Virginia Lawyers Weekly//August 7, 2023//
Where a woman failed to exhaust her administrative remedies before filing suit for injuries alleged suffered in an auto accident involving a government employee, her suit was dismissed.
Background
This case arises out of injuries Cristina Campos suffered when an employee of the Department of Homeland Security and the United States Secret Service rear-ended plaintiff’s vehicle. The government has moved to dismiss for lack of subject matter jurisdiction.
Analysis
The Federal Tort Claims Act, or FTCA, “bars claimants from bringing suit in federal court until they have exhausted their administrative remedies.” The mandate in 28 U.S.C. § 2675(a) that claimants file an administrative claim “is jurisdictional and may not be waived.” Accordingly, to present a personal injury claim to an agency under the FTCA, (1) “the claimant must present it to the agency in writing by means of an SF 95 or an equivalent” and (2) “the writing must include a claim for money damages in a sum certain.” This must be done within two years of the accident.

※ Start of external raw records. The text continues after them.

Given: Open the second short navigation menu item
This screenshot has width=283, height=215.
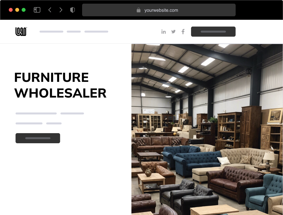Looking at the screenshot, I should pyautogui.click(x=74, y=32).
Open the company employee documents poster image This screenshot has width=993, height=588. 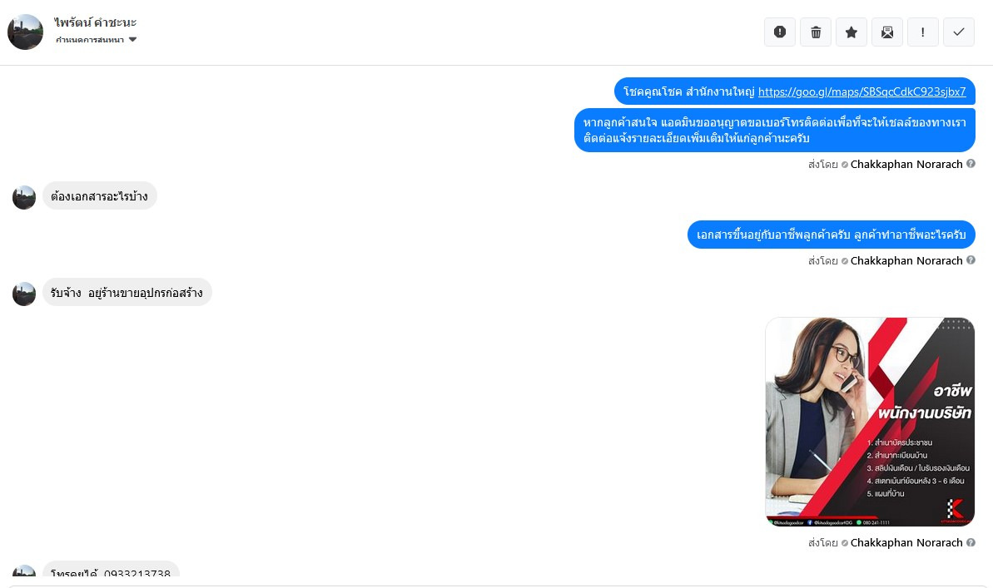(x=870, y=422)
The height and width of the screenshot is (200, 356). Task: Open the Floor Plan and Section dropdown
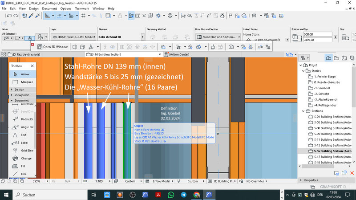click(217, 37)
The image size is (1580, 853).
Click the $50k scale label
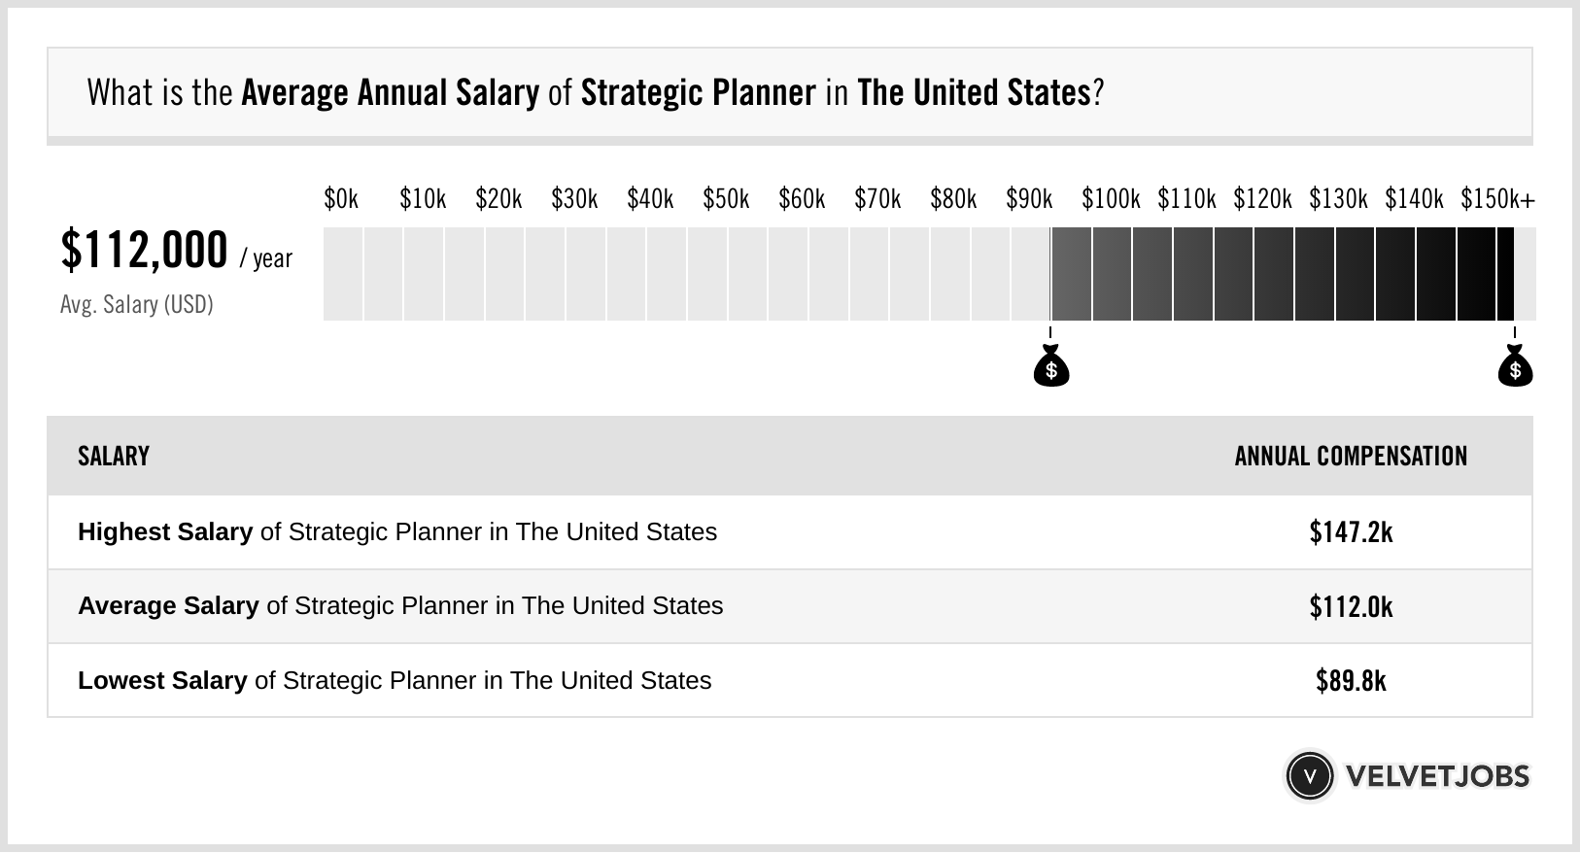coord(726,199)
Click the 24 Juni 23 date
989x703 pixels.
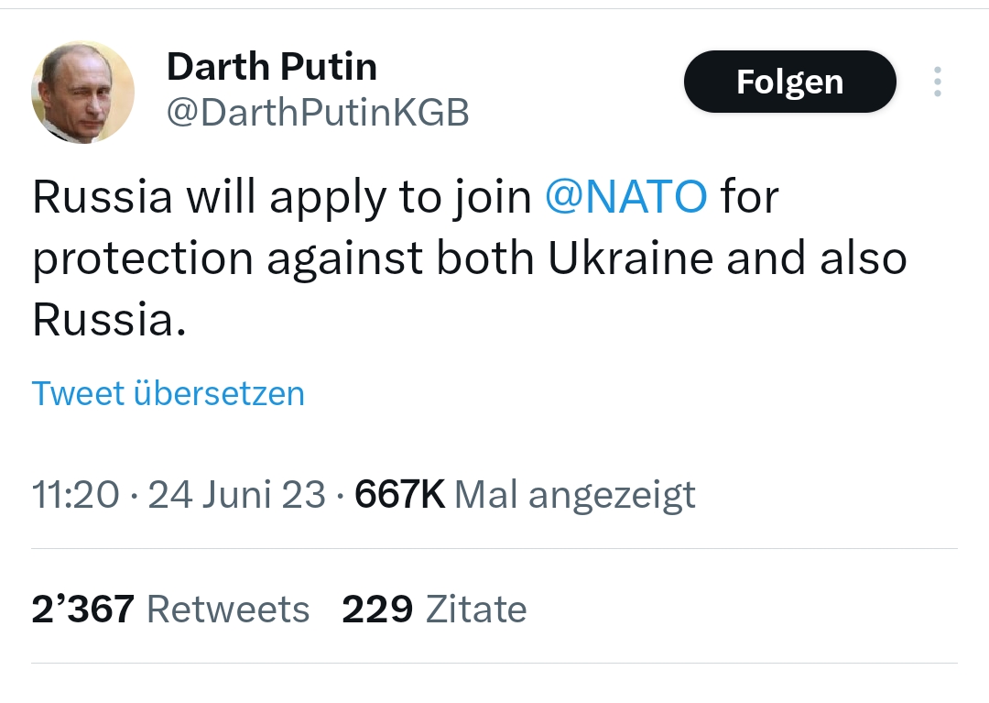(x=236, y=495)
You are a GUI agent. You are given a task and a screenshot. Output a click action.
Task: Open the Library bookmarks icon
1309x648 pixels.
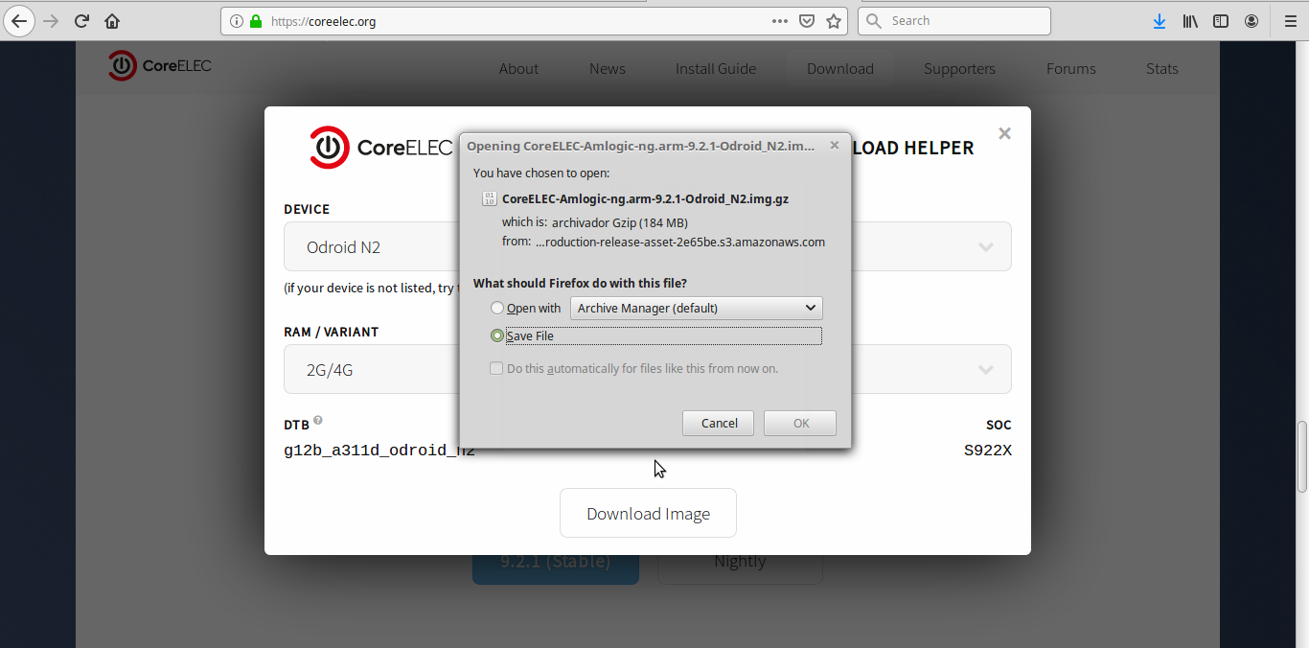(x=1190, y=21)
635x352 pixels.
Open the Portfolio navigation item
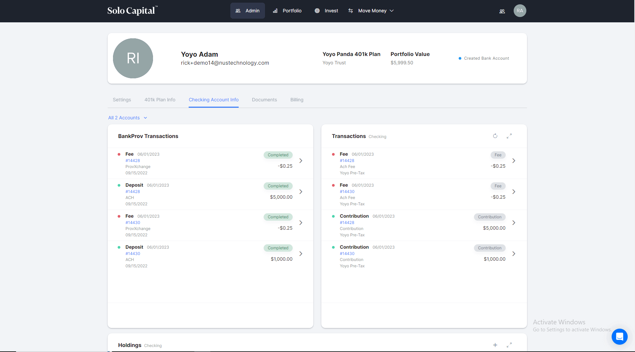[x=287, y=11]
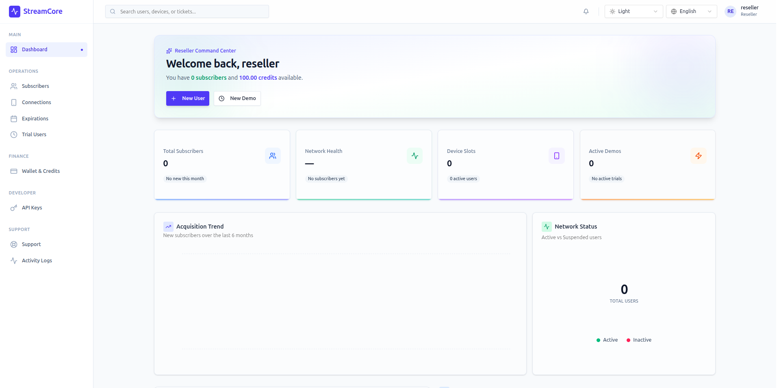
Task: Toggle the Inactive legend in Network Status
Action: click(x=639, y=340)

In this case, while plaintiff submitted an SF 95 to the Secret Service, she failed to identify any sum certain for her personal injury claim, instead stating that such amount was “[n]ot available at the moment” — notwithstanding the warnings on the SF 95 that plaintiff was risking forfeiture of her rights by failing to identify a sum certain of her claimed damages.
Plaintiff argues that she “was incapable of knowing the extent of her personal injury damages” at the time she submitted the form, given the “recency of her accident.” But the Fourth Circuit has found such arguments unavailing, holding that it “overlooks the flexibility provided by the FTCA in giving claimants ample opportunity to amend their claims as the evidence develops.”

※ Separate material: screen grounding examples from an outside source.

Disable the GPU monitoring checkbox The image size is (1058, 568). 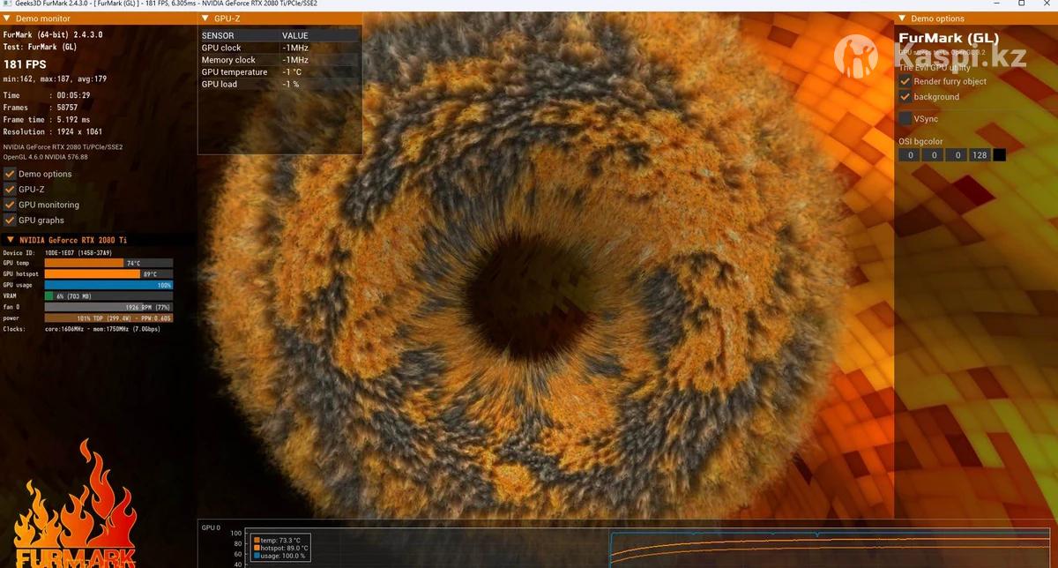click(x=10, y=205)
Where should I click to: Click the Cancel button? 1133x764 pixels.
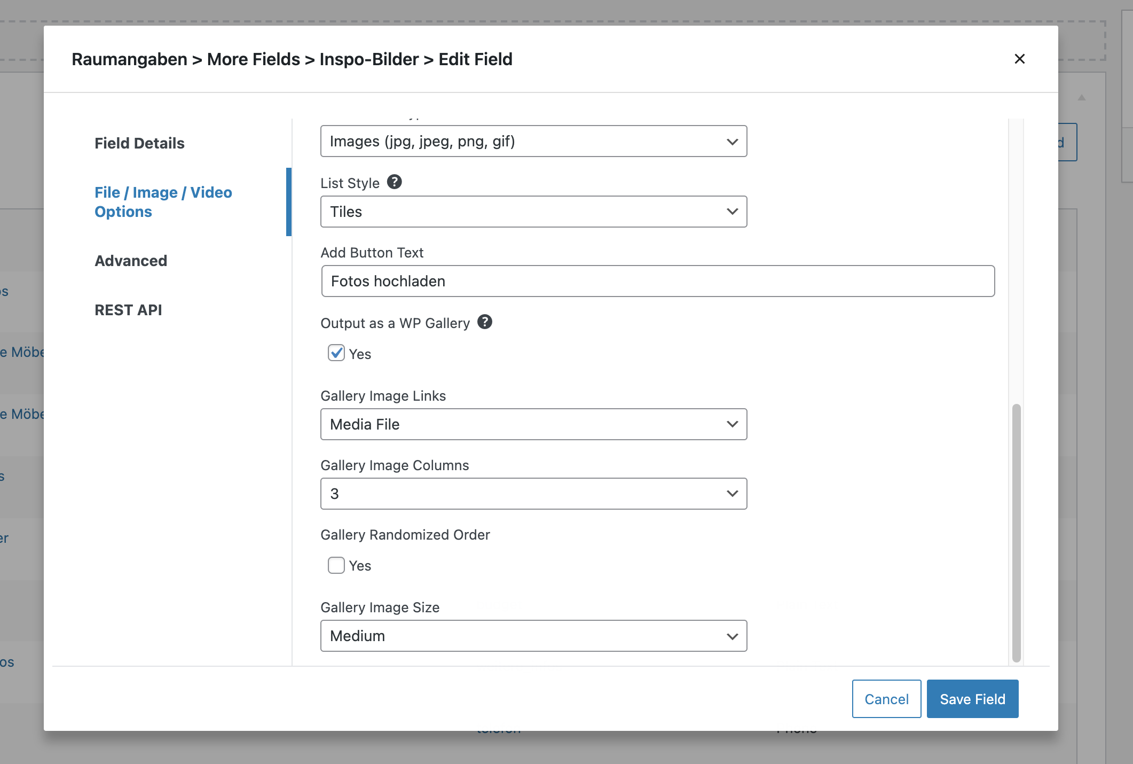click(886, 699)
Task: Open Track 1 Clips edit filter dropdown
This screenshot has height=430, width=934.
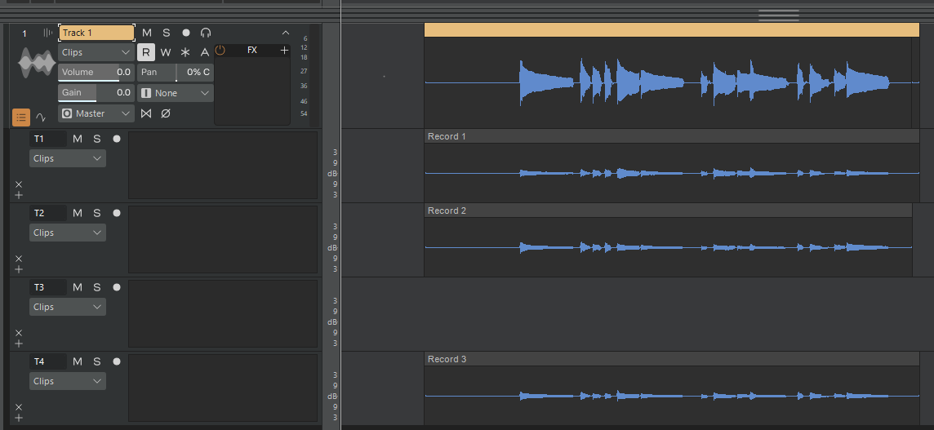Action: coord(96,52)
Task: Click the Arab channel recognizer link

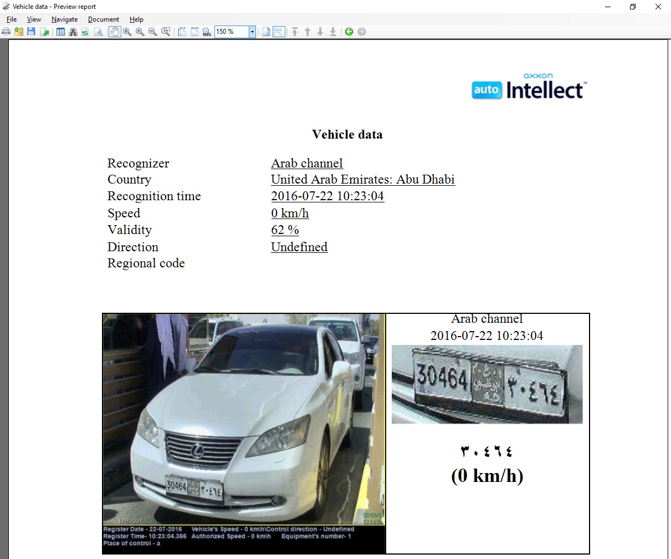Action: tap(307, 163)
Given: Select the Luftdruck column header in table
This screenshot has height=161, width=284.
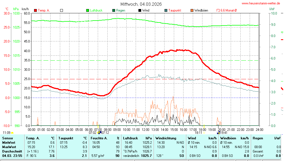Looking at the screenshot, I should (x=130, y=138).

Next, plaintiff argues that the relevant regulations do not require the sum certain to be specifically included in the SF 95, but instead the claim with a sum certain can be presented in “an executed Standard Form 95 or other written notification of an accident.” Here, plaintiff argues, she not only filed the SF 95 with the Secret Service but also filed the civil complaint in this court in which she specified a “sum certain on the value of her personal injury claim: $1,000,000.” And that filing was within two years of the underlying accident.
This argument fails for several reasons. First, the Supreme Court has clearly held that “[t]he FTCA bars claimants from bringing suit in federal court until they have exhausted their administrative remedies,” and when a claimant “fail[s] to heed that clear statutory command,” the district court properly dismissed the suit. Second, even if were possible to put an agency on notice of a sum certain for a claim by reference to a filed complaint, the record in this case demonstrates that plaintiff served the government more than two years after the accident.
Finally, plaintiff argues that the Secret Service Chief Counsel’s letter to her prior lawyer “dictated the terms for the filing of a proper administrative claim against the federal government.” Not so. Nothing in the letter would give the reader any “reasonable assumption” that the Chief Counsel was shouldering a duty to monitor dockets proactively for filings against his agency and relieve claimants like plaintiff of the duty to notify and present their claims to the agency.
Defendant’s motion to dismiss granted.
Campos v. United States of America, Case No. 3:22-cv-00059, July 18, 2023. WDVA at Charlottesville (Moon). VLW 023-3-397. 11 pp.